→ Data for review:
· · · · · · ·

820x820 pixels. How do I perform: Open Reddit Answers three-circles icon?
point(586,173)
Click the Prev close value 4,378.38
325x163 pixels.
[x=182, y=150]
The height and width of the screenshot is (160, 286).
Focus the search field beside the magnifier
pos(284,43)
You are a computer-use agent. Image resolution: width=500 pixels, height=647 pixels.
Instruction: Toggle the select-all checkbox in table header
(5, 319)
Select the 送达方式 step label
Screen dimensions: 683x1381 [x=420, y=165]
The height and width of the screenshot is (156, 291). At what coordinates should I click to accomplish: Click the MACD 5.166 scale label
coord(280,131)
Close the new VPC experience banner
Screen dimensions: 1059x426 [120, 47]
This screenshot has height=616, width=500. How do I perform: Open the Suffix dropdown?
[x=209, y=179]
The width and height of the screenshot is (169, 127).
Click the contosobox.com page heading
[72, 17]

· · · · · · ·

→ About this task:
Please retype, exactly as written, every line from the line containing "You are a computer-use" through the last line of the records above, including both of those lines, and nothing else.

→ Output:
You are a computer-use agent. Image resolution: width=500 pixels, height=647 pixels.
Instruction: Toggle the select-all checkbox in table header
(5, 319)
Select the 送达方式 step label
Screen dimensions: 683x1381 [x=420, y=165]
The height and width of the screenshot is (156, 291). At what coordinates should I click to accomplish: Click the MACD 5.166 scale label
coord(280,131)
Close the new VPC experience banner
Screen dimensions: 1059x426 [120, 47]
This screenshot has height=616, width=500. How do I perform: Open the Suffix dropdown?
[x=209, y=179]
The width and height of the screenshot is (169, 127).
Click the contosobox.com page heading
[72, 17]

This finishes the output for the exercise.